NSW Labor’s worst day yet

September 3, 2010
Issue 
NSW premier Kristina Keneally.

On September 1, Luke Foley, the newest Labor member of the New South Wales Legislative Council, rose to make his inaugural speech to the chamber.

Foley began: “It is with pride and humility that I enter this place, Australia’s oldest Parliament, as a representative of Australia’s oldest, and greatest, political party — the Australian Labor Party.”

Oh dear. What a day for Foley to praise the ALP in NSW.

Earlier that day, the Independent Commission Against Corruption (ICAC) revealed it found that NSW Maritime's most senior lawyer, Tonette Kelly, had forged documents, cheated on her tax and lied repeatedly about a private conveyancing business worth $120,000 a year, which she ran from the NSW Maritime head office.
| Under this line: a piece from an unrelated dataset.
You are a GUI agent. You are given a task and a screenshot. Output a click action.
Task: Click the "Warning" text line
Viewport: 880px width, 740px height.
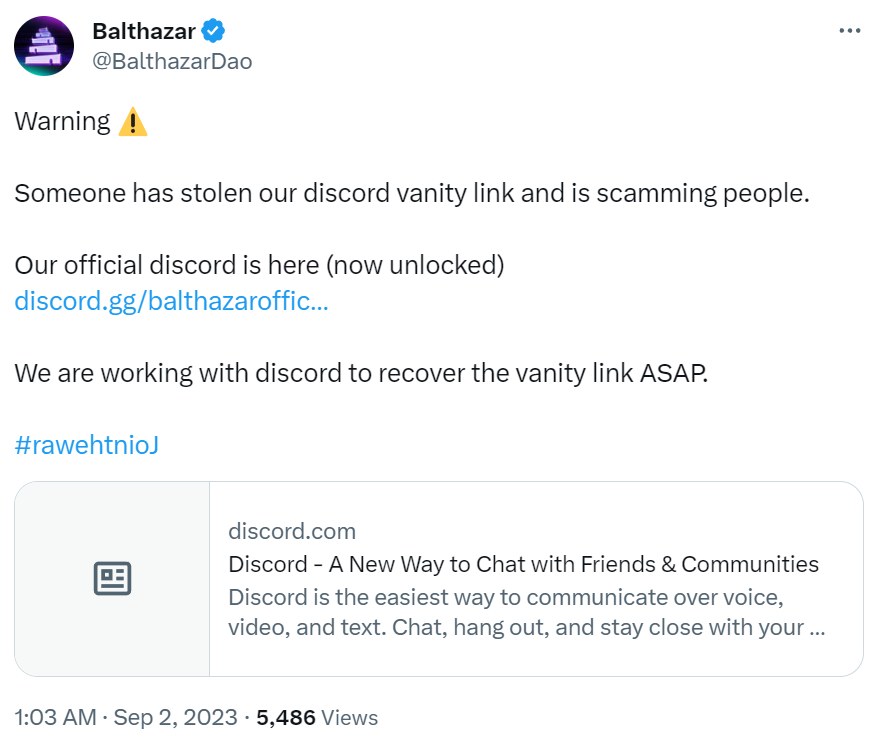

The same day, the government ordered an internal inquiry into the Sydney Harbour Foreshore Authority and suspended senior consultant Andrew Kelly. As the second-most senior employee of the SHFA, Kelly received secret incentives from the Kazal family — a prominent tenant of the authority’s harbourside properties.

On the same day, famous NSW anti-corruption campaigner John Hatton, the independent MP for South Coast from 1973-1995, confirmed he would run for an upper house seat at the March 2011 state election.

Hatton said he was “fed up” with corruption in the state after successfully campaigning in the 1990s for a royal commission, which eventually led to the creation of the Police Integrity Commission.

He criticised the failure ICAC, saying NSW was now more corrupt than it was under super-corrupt Liberal premier Robert Askin, in power from 1965 to 1975.

In particular, Hatton attacked ICAC’s failure to draw the connections between corruption it uncovered in Wollongong City Council and the upper reaches of the NSW government.

Finally, on September 1 the Daily Telegraph “learned of” a parliamentary audit showing internet pornography use by ports minister Paul McLeay. Confronted with this information by the Telegraph, premier Kristina Keneally demanded, and got, McLeay’s resignation.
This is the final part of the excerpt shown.